Beim größten Deal dieser Art seit dem Kalten Krieg kommen 24 Personen frei, darunter der US-Reporter Evan Gershkovich und der Tiergarten-Mörder Wadim Krasikow. Kanzler Scholz betont, die Entscheidung sei nicht leicht gefallen.

Von Dominik Fürst, Raphael Geiger, Silke Bigalke, Georg Mascolo

Zwischen Russland, den USA, Deutschland und anderen europäischen Staaten hat an diesem Donnerstag in der Türkei ein großer Gefangenenaustausch stattgefunden. Bei dem größten Deal dieser Art seit dem Kalten Krieg kamen 24 Personen frei. Darunter waren der in Russland inhaftierte Wall-Street-Journal-Reporter Evan Gershkovich; der ehemalige US-Marineinfanterist Paul Whelan und der russische Oppositionelle Wladimir Kara-Mursa. Auch der Russe Wadim Krasikow, der im Dezember 2021 wegen eines Auftragsmords im Berliner Tiergarten zu lebenslanger Haft verurteilt worden war, war Teil des Deals. Der Gefangenenaustausch fand, angeblich unter Koordination des türkischen Geheimdienstes, am Flughafen in Ankara statt.

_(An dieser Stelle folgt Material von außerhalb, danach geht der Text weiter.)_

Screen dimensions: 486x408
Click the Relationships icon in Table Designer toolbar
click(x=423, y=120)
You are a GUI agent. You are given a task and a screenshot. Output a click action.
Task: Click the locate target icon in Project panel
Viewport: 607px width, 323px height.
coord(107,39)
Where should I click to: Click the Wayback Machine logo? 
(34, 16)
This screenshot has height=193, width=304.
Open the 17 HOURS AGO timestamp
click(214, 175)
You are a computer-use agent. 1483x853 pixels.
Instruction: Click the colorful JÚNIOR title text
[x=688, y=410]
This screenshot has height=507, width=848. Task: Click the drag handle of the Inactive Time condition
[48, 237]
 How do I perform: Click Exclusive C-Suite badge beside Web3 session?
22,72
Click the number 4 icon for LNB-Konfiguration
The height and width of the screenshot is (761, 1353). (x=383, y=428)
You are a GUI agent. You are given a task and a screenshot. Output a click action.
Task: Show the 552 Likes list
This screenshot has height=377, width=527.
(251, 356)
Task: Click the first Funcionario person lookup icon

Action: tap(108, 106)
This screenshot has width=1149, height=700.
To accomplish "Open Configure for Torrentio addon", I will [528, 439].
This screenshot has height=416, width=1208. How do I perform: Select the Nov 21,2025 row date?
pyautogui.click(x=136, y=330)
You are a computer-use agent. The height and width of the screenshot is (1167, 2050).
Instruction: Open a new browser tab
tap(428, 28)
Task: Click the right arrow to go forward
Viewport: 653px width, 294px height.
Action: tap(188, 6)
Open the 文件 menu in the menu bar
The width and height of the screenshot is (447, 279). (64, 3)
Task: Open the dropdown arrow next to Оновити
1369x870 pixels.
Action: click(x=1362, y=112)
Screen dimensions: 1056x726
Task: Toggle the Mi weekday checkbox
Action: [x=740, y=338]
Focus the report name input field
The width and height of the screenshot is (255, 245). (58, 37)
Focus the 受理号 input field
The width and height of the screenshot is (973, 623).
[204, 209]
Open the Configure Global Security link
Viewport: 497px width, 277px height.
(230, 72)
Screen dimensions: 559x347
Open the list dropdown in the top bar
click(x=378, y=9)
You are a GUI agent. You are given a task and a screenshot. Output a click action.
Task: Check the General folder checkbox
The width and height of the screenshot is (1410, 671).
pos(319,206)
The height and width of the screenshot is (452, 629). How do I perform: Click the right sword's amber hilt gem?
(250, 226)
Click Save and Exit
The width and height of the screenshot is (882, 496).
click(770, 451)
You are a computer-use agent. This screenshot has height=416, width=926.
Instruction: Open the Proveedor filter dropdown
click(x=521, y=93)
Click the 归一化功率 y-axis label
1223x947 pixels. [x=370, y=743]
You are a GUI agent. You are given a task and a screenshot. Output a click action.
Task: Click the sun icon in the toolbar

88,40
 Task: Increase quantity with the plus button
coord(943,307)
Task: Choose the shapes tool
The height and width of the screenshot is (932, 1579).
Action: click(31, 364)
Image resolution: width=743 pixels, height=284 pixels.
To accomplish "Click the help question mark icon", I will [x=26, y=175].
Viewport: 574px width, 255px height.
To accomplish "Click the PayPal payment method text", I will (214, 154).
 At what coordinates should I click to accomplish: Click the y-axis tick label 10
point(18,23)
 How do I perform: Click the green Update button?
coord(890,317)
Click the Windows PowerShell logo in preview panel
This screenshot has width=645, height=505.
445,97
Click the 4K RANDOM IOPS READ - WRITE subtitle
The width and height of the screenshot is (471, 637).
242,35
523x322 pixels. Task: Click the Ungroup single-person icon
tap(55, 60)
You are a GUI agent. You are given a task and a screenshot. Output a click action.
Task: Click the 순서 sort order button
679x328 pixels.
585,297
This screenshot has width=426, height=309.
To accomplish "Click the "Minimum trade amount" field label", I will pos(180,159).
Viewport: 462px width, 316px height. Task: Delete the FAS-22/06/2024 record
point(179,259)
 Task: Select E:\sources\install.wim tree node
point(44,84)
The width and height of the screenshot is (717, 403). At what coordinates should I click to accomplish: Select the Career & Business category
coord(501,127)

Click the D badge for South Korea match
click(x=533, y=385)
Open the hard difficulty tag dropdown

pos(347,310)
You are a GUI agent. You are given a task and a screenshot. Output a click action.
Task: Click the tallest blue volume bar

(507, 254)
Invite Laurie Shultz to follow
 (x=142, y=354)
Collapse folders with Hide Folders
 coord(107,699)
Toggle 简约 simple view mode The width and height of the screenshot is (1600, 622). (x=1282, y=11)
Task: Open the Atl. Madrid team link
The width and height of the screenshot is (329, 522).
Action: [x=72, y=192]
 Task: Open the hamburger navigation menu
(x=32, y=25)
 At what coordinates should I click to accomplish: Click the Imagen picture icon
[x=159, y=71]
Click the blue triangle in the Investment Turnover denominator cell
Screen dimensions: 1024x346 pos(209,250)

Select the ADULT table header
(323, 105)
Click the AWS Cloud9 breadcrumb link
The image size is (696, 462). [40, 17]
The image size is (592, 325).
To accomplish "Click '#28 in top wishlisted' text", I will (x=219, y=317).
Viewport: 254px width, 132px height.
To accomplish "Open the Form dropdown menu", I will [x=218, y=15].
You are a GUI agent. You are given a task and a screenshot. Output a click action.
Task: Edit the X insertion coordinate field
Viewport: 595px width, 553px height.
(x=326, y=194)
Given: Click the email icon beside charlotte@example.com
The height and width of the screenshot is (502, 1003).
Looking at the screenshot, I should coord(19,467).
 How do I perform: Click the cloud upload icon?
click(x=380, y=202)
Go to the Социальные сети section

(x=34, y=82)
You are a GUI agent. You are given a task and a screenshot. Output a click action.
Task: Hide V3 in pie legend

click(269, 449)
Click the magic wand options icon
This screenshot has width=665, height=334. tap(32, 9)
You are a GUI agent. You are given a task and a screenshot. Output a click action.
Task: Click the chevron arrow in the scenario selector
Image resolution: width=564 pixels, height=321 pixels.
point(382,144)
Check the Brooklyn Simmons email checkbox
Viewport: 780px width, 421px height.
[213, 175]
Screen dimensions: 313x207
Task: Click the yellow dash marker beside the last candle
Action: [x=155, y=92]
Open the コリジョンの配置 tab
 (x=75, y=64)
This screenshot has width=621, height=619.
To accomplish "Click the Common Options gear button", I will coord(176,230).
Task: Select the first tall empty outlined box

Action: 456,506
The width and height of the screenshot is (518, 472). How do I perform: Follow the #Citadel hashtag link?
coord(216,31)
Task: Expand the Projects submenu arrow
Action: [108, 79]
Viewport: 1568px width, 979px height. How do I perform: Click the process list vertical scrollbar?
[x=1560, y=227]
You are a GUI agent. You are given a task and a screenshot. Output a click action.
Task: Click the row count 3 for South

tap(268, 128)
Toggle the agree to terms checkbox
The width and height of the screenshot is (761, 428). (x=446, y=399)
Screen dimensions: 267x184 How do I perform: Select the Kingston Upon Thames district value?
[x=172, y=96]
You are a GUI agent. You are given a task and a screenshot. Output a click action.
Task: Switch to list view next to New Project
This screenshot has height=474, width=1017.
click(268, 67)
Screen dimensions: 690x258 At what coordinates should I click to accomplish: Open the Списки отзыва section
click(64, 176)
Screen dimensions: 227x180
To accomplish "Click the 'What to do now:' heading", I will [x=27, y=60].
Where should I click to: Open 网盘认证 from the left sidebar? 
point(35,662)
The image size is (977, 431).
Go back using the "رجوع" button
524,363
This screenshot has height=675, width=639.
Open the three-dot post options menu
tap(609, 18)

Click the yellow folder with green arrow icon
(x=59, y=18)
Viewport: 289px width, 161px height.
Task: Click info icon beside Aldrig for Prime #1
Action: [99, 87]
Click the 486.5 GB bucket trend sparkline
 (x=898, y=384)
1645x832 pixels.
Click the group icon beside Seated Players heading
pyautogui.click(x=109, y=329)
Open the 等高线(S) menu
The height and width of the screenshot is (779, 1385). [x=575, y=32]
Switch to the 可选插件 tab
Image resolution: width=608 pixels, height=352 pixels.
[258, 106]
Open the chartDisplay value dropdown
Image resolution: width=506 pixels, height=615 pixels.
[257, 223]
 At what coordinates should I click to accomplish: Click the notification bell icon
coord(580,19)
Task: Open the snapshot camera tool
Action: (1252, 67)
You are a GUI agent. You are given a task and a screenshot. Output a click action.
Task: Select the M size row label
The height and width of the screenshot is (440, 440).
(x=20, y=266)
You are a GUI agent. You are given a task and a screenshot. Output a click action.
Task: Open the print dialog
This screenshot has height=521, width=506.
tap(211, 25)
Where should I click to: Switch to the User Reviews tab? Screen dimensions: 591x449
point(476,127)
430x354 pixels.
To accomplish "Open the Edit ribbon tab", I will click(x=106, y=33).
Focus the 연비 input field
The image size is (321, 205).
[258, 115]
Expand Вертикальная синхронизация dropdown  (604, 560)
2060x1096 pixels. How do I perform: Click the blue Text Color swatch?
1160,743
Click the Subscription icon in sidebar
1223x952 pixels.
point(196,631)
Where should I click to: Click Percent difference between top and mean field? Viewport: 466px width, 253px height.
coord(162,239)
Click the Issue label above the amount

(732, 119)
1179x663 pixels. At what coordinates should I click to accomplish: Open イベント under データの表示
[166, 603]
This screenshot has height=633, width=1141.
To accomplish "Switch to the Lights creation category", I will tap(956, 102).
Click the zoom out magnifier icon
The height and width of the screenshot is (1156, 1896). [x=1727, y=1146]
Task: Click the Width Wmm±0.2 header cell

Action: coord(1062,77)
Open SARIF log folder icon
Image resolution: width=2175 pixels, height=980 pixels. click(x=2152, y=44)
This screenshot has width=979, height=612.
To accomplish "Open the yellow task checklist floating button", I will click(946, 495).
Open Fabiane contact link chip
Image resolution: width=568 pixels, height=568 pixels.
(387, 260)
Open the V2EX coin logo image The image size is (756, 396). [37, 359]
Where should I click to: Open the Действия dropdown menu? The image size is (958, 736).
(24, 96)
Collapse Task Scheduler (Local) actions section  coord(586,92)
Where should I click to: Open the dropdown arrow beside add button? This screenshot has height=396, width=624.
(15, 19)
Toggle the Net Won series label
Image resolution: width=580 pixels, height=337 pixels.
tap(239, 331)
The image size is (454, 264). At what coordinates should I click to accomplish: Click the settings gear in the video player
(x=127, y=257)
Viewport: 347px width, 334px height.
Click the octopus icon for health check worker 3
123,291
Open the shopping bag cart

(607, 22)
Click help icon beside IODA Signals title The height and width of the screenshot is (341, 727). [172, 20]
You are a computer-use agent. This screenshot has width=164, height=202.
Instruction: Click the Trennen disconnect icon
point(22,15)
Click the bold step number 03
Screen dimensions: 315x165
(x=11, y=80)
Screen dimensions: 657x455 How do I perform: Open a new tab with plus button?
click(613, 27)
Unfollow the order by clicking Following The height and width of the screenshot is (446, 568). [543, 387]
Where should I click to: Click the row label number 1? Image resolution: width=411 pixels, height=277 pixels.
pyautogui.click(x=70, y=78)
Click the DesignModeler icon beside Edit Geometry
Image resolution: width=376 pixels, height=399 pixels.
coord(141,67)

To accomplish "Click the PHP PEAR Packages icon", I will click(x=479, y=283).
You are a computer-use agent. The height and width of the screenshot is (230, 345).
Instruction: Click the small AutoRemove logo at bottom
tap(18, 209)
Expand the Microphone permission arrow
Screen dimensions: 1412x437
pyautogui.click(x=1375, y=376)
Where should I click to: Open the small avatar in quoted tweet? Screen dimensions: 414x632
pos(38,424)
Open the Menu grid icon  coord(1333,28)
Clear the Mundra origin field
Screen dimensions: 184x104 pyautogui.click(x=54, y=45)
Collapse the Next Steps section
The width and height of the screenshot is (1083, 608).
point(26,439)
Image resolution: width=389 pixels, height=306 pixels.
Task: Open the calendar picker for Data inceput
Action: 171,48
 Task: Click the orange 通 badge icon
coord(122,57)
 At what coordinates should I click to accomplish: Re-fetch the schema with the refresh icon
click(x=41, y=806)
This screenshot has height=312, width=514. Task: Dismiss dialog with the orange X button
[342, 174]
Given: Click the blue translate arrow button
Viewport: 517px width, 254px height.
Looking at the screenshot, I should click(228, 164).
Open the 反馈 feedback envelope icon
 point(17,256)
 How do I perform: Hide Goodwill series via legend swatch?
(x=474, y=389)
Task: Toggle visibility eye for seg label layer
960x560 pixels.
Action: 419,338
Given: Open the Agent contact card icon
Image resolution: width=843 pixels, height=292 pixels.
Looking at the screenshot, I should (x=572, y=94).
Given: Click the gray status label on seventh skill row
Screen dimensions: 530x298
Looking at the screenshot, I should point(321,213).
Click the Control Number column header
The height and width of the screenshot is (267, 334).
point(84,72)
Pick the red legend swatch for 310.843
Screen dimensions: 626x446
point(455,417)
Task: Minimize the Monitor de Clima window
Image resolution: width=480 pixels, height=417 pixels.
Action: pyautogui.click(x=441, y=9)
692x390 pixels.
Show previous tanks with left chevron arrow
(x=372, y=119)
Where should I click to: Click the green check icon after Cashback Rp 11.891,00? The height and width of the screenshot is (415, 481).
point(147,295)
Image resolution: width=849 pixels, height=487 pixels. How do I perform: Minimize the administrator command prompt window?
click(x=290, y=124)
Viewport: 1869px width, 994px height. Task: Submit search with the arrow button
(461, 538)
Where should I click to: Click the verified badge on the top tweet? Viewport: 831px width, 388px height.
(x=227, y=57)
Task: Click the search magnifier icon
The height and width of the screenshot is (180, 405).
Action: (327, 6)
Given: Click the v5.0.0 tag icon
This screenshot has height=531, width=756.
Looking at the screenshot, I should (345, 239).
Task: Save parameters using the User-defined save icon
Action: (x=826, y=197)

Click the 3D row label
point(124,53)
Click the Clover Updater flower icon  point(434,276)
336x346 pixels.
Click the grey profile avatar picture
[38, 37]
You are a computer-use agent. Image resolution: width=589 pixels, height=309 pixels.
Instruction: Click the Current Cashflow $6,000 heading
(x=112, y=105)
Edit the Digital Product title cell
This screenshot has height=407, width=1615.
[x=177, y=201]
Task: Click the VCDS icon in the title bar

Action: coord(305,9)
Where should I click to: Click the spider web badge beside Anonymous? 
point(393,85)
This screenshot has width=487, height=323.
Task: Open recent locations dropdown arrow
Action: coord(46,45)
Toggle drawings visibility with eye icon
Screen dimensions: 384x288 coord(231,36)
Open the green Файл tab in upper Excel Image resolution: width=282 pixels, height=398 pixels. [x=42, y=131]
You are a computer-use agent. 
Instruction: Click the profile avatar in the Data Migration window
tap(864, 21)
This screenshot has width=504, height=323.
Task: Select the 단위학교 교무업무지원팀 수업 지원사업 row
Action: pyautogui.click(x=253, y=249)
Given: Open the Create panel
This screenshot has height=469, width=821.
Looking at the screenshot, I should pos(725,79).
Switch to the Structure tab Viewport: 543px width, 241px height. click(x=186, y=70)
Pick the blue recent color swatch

„Das war sehr bewegend“, sagt Scholz

Dem türkischen Präsidialamt zufolge waren von dem Austausch insgesamt 26 Personen betroffen, darunter zwei minderjährige Russen, deren Eltern in Slowenien inhaftiert und die bei einer Pflegefamilie untergebracht waren. Die 24 Erwachsenen waren in Russland, den USA, Deutschland und drei weiteren westlichen Staaten inhaftiert. Insgesamt 13 Personen würden demnach nach Deutschland gebracht, drei in die USA, zehn Personen im Gegenzug nach Russland, US-Präsident Joe Biden teilte in einer schriftlichen Stellungnahme mit: „Wir haben die Freilassung von 16 Personen aus Russland ausgehandelt, darunter fünf Deutsche und sieben russische Staatsbürger, die in ihrem eigenen Land politische Gefangene waren.“

Unterstützer der russischen Opposition organisierten eine spontane Demonstration am Flughafen Köln/Bonn, um die Freigelassenen zu begrüßen. (Foto: Christoph Reichwein/DPA)

Bundeskanzler Olaf Scholz empfing die Freigelassenen am Flughafen Köln/Bonn. „Das war sehr bewegend“, sagte er. Auch wenn die Freilassung des Tiergarten-Mörders einen Beigeschmack hinterlässt, spricht Scholz von einer „richtigen Entscheidung“. Die Koalition habe sie nach sorgfältiger Rücksprache getroffen, auch mit Oppositionsführer Friedrich Merz (CDU) habe Scholz telefoniert.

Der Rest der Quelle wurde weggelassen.